A patient was prescribed heparin sodium 18 units/kg/h; titrate according to the weight-based heparin protocol. The patient's weight is 123 pounds. Heparin 25,000 units/250 mL (100 units/mL) is available. Calculate the flow rate in mL/h (Round to the nearest tenths)
10 mL/hr
1 mL/hr
100 mL/hr
10.1 mL/hr
The Correct Answer is A
Given:
Ordered dose of Heparin: 18 units/kg/hr
Patient weight: 123 pounds
Concentration of Heparin: 25,000 units/250 mL (100 units/mL)

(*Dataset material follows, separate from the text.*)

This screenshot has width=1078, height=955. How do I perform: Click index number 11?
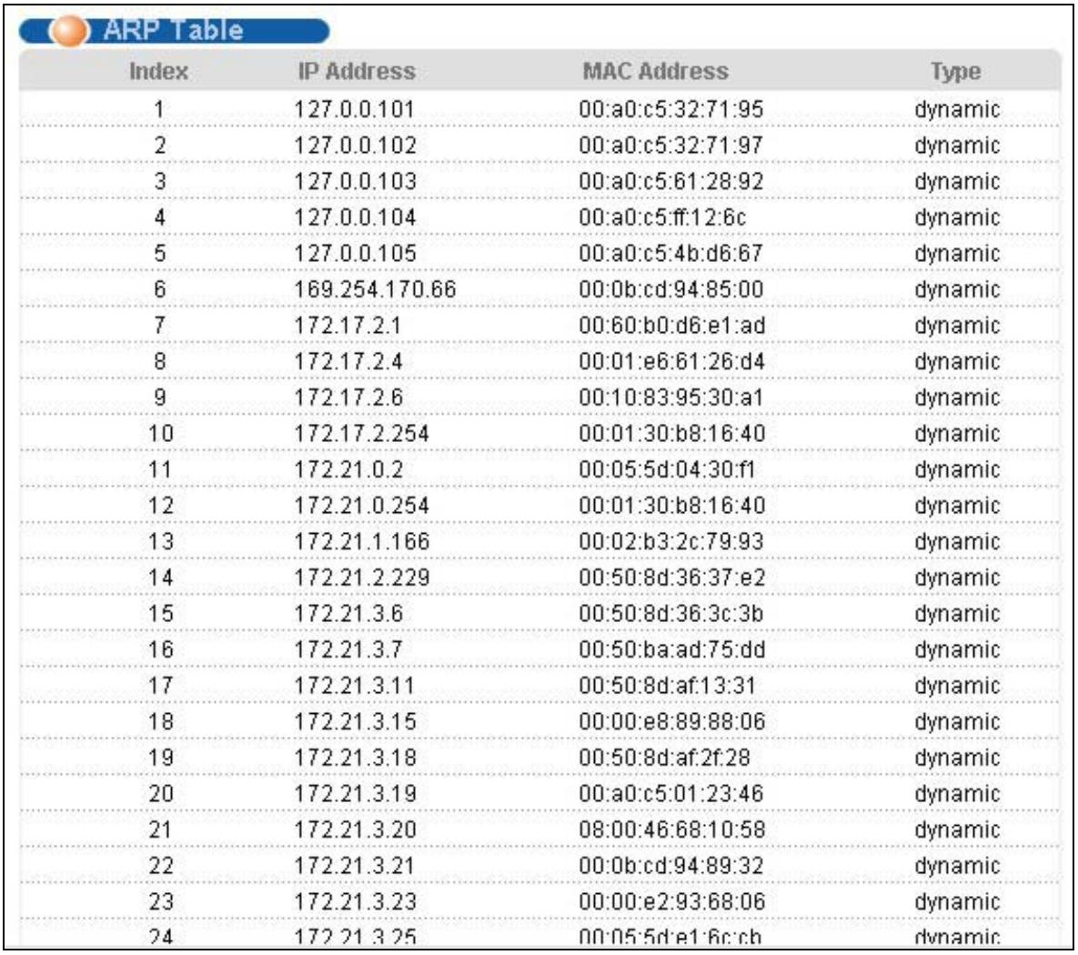(x=160, y=469)
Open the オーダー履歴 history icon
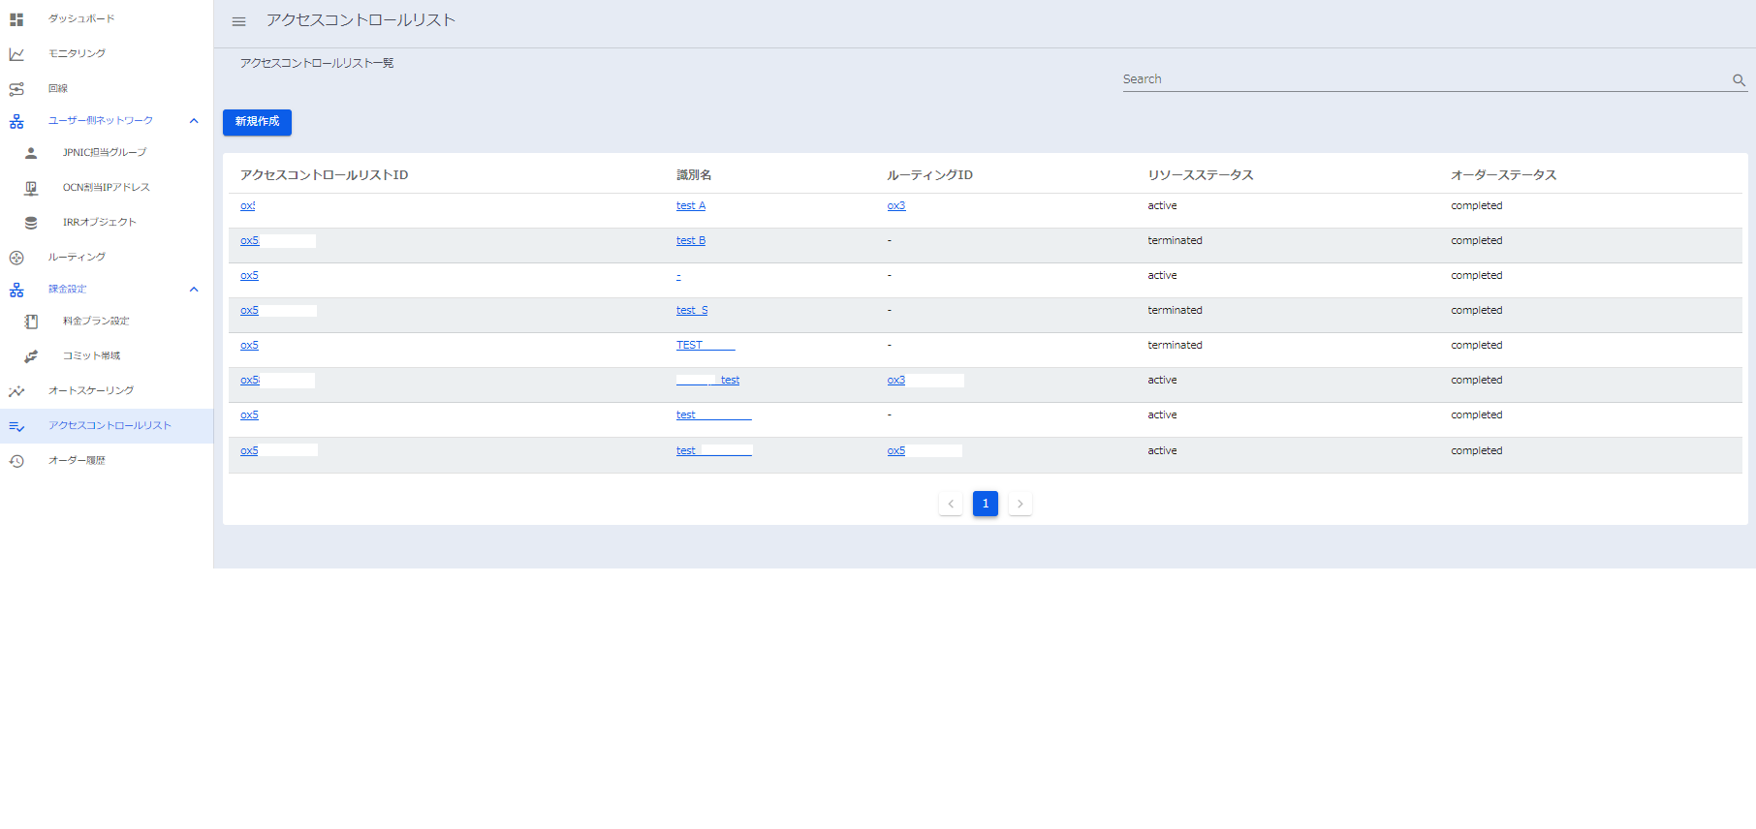 (x=16, y=461)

Step 1: Convert patient weight from pounds to kilograms:
1 pound (lb) = 0.453592 kilograms (kg)
Patient weight in kg = 123 lbs x 0.453592 kg/lb = 55.7923 kg
Step 2: Calculate the total dose of Heparin in units/hr:
Total dose (units/hr) = Ordered dose (units/kg/hr) x Patient weight (kg)
Total dose (units/hr) = 18 units/kg/hr x 55.7923 kg
Total dose (units/hr) = 1004.2614 units/hr
Step 3: Calculate the infusion rate in mL/hr:
Infusion rate (mL/hr) = Total dose (units/hr) / Concentration (units/mL)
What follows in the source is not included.